На следующий же день Грубер подкатил на огромном лимузине к загородному дому Леонтьева, одобрительно посмотрел на теннисный корт и плавательный бассейн, небрежно приложил к леонтьевской груди стетоскоп, словно они расстались не далее, как вчера, — и чуть погодя, сидя за бутылкой бургундского в кабинете, рассказал об «утомлении синапсов». Затем — то ли увлекшись, то ли под влиянием бургундского, то ли из-за двадцатилетнего перерыва в общении — он заговорил о химическом воздействии на мозг, о том, что с помощью стерилизованной иглы человеку можно впрыснуть в вену чувство вины, привив ему преступное прошлое, подобно тому, как в треснутый череп вживляют скрепляющую пластинку.
«Самое забавное, — сказал он с неожиданным мальчишеским смешком, неприятно контрастировавшим с его обликом лысого старика, — это то, что, пусть нам и не разрешают публиковать наши результаты, о них писали больше, чем о чем-либо еще в последнее время». — Между ними вновь повисла тишина, в которой каждый взвешивал последствия того, что мог прочесть в глазах собеседника.
«Ну, ты понял, что все это шутка. Фантазия. Я тебя разыгрывал», — спохватился Грубер.

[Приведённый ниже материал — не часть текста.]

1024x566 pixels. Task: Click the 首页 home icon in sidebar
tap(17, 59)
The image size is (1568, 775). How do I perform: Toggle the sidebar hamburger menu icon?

«Конечно, — отозвался Леонтьев, улыбаясь своей знаменитой улыбкой прямо ему в глаза. — Ты всегда нас разыгрывал, еще в студентах. Но вот что я хотел спросить… Ты можешь как-нибудь снять это… утомление синапсов, применительно к моим литературным занятиям?»
«Хм-м, — замялся профессор. — Дело тонкое. Паука — не магия. Я не могу изобрести твоего мандарина; это твоя работа. Мне надо на что-то опереться — на что-то реальное, пусть это всего лишь десять процентов всей партии товара. Именно это я всегда пытаюсь внушить нашим болванам».
«Что-то я тебя не понимаю», — признался Леонтьев.
«Нет? Я думал, тебе известны азы… В конце концов, ты писатель — профессия, в которой не обойтись без воображения». — Он взволновался и заерзал на стуле. Своим яйцеобразным черепом и тщедушным тельцем он напомнил Леонтьеву огромный престарелый эмбрион — если не считать каких-то лишних деталей, которые он пока не мог отыскать. Наконец, до него дошло, в чем тут дело: вылезшие брови Грубера были выкрашены в черный цвет, и эти крашеные брови обладали необычайной подвижностью.
«Изъяснялся бы ты попонятнее», — взмолился Леонтьев.
«Попонятнее? — Профессор хохотнул. — Мой бедный друг, это последнее, о чем тебе следовало бы меня просить: а) как художнику; б) ввиду особых обстоятельств нашего века и времени… — Он нахмурился, пожал плечами и в конце концов решился: — Хорошо. Раз ты действительно просишь о помощи… Как Зина?» — неожиданно спросил он.